@giancosta86/wiki-transform
Version:
Stream transforming raw XML into wiki pages
108 lines (64 loc) • 3.58 kB
Markdown
# wiki-transform
_Stream transforming raw XML into wiki pages_

[](https://badge.fury.io/js/@giancosta86%2Fwiki-transform)
[](/LICENSE)

**wiki-transform** provides a `WikiTransform` _hybrid stream_ for NodeJS: it takes _XML chunks_ and outputs `WikiPage` objects.
It is an extremely _fast_ stream, because it internally uses a **SAX** parser combined with a hyper-minimalist algorithm.

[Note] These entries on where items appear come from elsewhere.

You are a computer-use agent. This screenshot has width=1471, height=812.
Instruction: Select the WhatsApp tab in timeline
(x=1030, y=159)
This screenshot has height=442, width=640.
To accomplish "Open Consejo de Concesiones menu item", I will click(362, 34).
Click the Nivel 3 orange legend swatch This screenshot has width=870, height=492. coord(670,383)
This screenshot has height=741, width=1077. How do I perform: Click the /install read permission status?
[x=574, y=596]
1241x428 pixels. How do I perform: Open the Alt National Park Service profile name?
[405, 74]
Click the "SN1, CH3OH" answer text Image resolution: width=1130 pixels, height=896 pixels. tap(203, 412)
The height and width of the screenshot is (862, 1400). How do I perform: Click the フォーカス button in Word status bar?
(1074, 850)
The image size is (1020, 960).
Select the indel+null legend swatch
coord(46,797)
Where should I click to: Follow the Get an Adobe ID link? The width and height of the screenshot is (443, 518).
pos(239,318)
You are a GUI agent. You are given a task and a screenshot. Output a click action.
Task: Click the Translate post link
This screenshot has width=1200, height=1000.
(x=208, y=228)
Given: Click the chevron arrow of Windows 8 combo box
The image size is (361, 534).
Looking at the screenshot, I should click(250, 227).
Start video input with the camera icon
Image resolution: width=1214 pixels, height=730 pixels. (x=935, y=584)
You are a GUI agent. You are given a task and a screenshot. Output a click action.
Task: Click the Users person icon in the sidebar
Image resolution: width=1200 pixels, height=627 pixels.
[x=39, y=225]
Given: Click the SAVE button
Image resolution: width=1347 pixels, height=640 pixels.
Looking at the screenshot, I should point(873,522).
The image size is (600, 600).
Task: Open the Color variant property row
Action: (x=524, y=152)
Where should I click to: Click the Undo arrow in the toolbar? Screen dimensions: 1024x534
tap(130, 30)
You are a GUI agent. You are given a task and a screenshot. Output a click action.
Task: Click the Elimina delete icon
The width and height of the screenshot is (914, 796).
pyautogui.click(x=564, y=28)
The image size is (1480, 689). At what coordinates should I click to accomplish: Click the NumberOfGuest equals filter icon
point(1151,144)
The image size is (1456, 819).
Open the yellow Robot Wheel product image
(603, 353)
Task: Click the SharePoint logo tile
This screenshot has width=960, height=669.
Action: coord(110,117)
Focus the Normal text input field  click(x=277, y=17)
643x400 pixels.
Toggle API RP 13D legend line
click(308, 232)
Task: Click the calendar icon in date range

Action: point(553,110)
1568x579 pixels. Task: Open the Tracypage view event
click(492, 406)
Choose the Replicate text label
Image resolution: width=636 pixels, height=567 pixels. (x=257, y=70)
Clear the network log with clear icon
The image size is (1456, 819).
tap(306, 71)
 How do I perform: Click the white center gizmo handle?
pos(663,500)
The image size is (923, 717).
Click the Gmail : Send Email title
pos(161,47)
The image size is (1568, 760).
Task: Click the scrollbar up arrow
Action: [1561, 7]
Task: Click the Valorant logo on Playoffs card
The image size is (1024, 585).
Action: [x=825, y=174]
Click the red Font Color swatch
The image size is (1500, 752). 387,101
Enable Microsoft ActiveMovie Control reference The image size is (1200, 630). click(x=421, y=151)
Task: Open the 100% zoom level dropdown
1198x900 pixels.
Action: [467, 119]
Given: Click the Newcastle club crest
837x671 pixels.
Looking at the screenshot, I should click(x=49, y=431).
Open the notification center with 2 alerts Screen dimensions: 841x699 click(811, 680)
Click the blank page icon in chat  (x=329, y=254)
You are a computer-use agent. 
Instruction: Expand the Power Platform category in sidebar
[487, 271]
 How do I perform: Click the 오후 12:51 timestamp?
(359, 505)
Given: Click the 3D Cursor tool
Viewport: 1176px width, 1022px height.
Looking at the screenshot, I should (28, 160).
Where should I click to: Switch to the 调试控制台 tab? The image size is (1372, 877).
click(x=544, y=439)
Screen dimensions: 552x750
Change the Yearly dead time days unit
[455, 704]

Last but not least, `WikiTransform` is a _standard_ stream, so you can use it in pipelines, or you can manually control it via the usual stream methods.
## Installation
```bash
npm install @giancosta86/wiki-transform
```
or
```bash
yarn add @giancosta86/wiki-transform
```
The public API entirely resides in the root package index, so you shouldn't reference specific modules.
## Usage
Just create a new instance of `WikiTransform` - maybe passing options. You will then be able to:
- add it to a _pipeline_ - via a chain of `.pipe()` method calls, or via the `pipeline()` function provided by NodeJS
- call its _standard methods_ - like `.write()`, `.end()`, `.on()` and `.once()`
### Supported format
`WikiTransform` will create a `WikiPage` object whenever it encounters the following XML pattern:
```xml
<page>
<title>The title</title>
<text>The text</text>
</page>
```
with the following rules:
- The order of the subfields is ignored
- _Additional subfields_ are ignored
- _Ancestor nodes_ are ignored
- _Whitespace_ is ignored
- _XML entities_ like `>` are substituted with their actual characters
- _CDATA blocks_ within significant fields are correctly parsed, and can be freely mixed with non-CDATA text
- in lieu of `<page>`, the root tag can be something else - just pass the related opening tag (_without_ angle brackets) to the `pageTag` constructor option
**Please, note**: this library does _NOT_ support **nested tags** within the `<text>` element! To handle them, you should instead rely on dedicated SAX parsing.
### Example
This basic but fairly general-purpose function:
- extracts wiki pages from _any source stream_ actually generating XML chunks - for example, an HTTP connection, or a file
- outputs such `WikiPage` objects to the given target stream
```typescript
import { Readable, Writable } from "node:stream";
import { pipeline } from "node:stream/promises";
import { WikiTransform } from "@giancosta86/wiki-transform";
export async function extractWikiPages(
source: Readable,
target: Writable
): Promise<void> {
const wikiTransform = new WikiTransform();
return pipeline(source, wikiTransform, target);
}
```
### Constructor parameters
- `pageTag`: if present, defines the tag opening each page, _without angle brackets_. **Default**: `"page"`
- `logger`: a `Logger` interface, as exported by [unified-logging](https://github.com/giancosta86/unified-logging). **Default**: no logger
- `highWaterMark`: if present, passed to the base constructor
- `signal`: if present, passed to the base constructor
## Additional notes
As a convenience utility, especially for testing, the package also provides a `wikiPageToXml()` function, which converts a WikiPage to XML - using a _CDATA block_ in every field.
## Further reference
For additional examples, please consult the unit tests in the source code repository.